As the delegation recounted its experience in Swaziland, it was resolved to stand firmly with the Bishop and his people, and assist in any way possible to see the Church’s goals to fruition. Links with the global church, delegation members said, could be an effective way of caring for each other. Swaziland, they continued, did not stand in isolation but was in the prayers and thoughts of fellow Anglicans, especially through the unique links within the CPSA, the Diocese of Washington and the Diocese of Brechin (Scotland).
The Bishop of Swaziland and his Chapter, as well as clergy and lay leaders of the growing diocese, welcomed the delegation, and presented to their guests their shared concerns and enabled the delegation to meet with civic and political leaders, ambassadors and officers of embassies and church leaders.

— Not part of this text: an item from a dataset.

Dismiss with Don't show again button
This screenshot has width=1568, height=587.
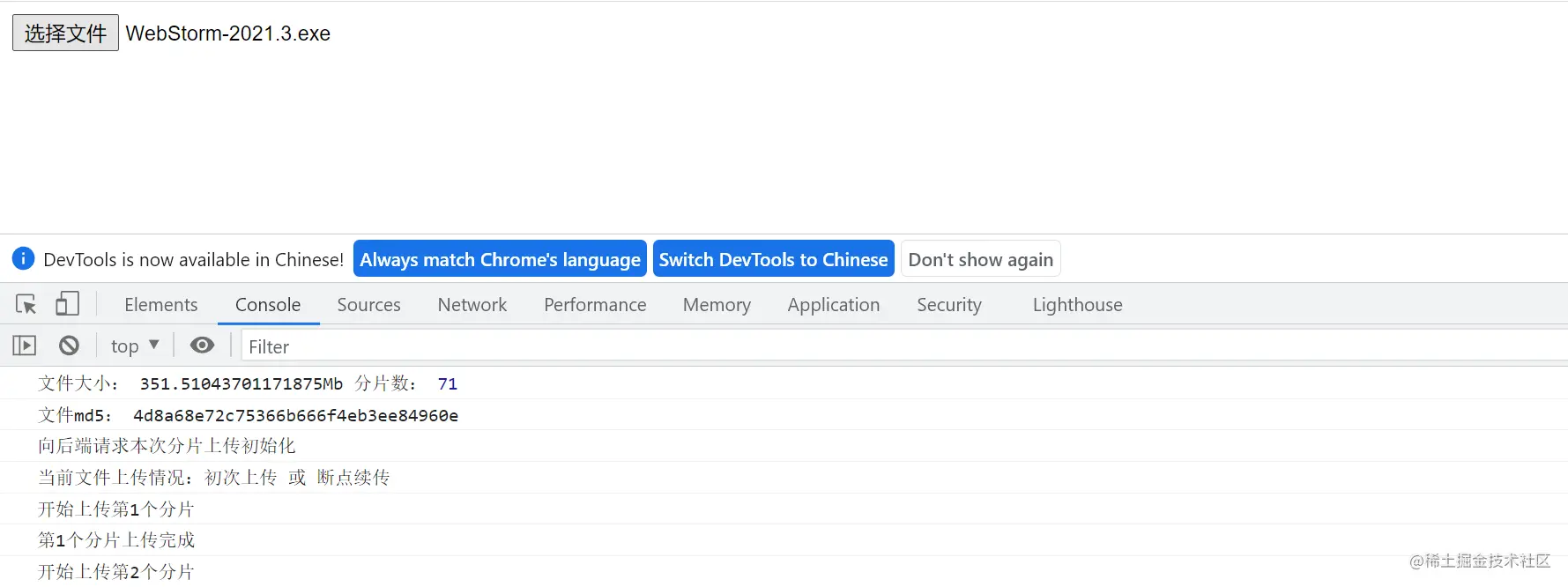click(981, 259)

An unprecedented meeting with the Queen Mother of the Kingdom and two significant meetings with the Prime Minister were part of the programme. The Archbishop and the team assured the Prime Minister of their prayerful support as he seeks to serve Swaziland’s people from all walks of life to bring about changes that could benefit all.
The culmination of the visit was marked by a great service – steeped in the finest liturgical traditions of Anglicanism – accompanied by spirited vibrant music and warm expressions of Christian fellowship. An outpouring of love and Christian compassion was experienced by the delegation during its visit and it met with one of the first women ordained in the diocese – the Revd Ooma Marumbela – at her chapel and centre at St Margaret's Church. The delegation was welcomed by the smiles and embraces of a host of AIDS-orphaned children that Mother Ooma has taken into her care. More evidence of the commitment of the young clergy to their people came with helpful presentations on AIDS ministry by the Revd Bheki Magongo and on the current "State of Affairs" by Canon Josiah Mahlalela.

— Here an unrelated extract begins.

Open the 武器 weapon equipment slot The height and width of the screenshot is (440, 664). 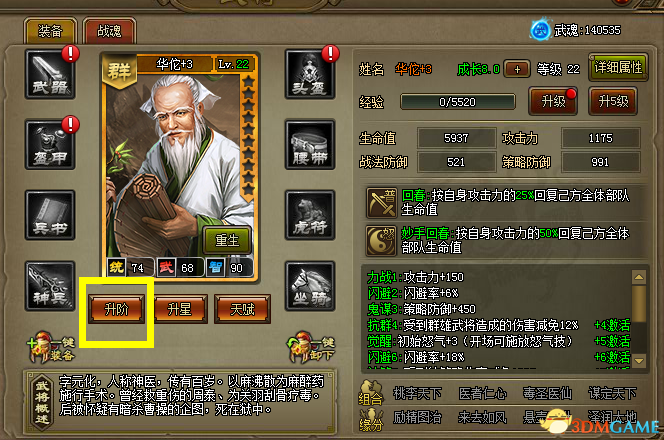point(50,75)

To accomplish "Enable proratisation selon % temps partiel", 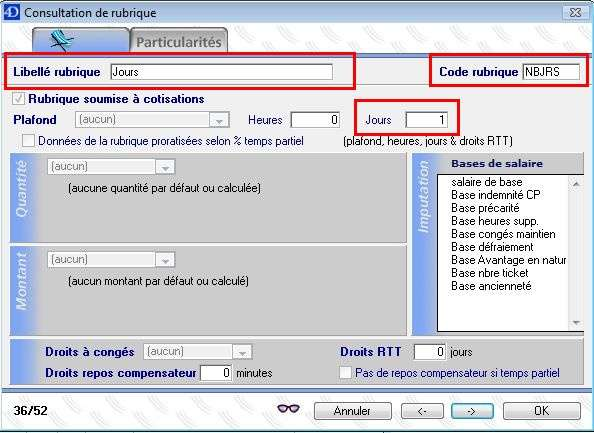I will coord(28,141).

The delegation also heard the cries for help of many from various organisations and from church leaders and heard their fears for the future of Swaziland and for the need for the authorities to heed the warning signs of unrest and concern in a number of areas, including the increase in HIV/AIDS, the need for the rule of law and the need for a strong and inclusive constitution, with special regard for the plight of women, those working for a more democratic government and others whose marginalisation is still evident in society. Although homogenous in language and culture, there have been warning signs of unrest and discontent with the current systems in place, signalling a possible disaster in the near future. Calls for accountability and the urgent need for capacity building to receive aid and support were a common thread during the visit. The staggering rise in HIV/AIDS, noted just a day before in the United Nations report on AIDS, and the fact that seven out of 10 live on less than US$1 per day is shocking.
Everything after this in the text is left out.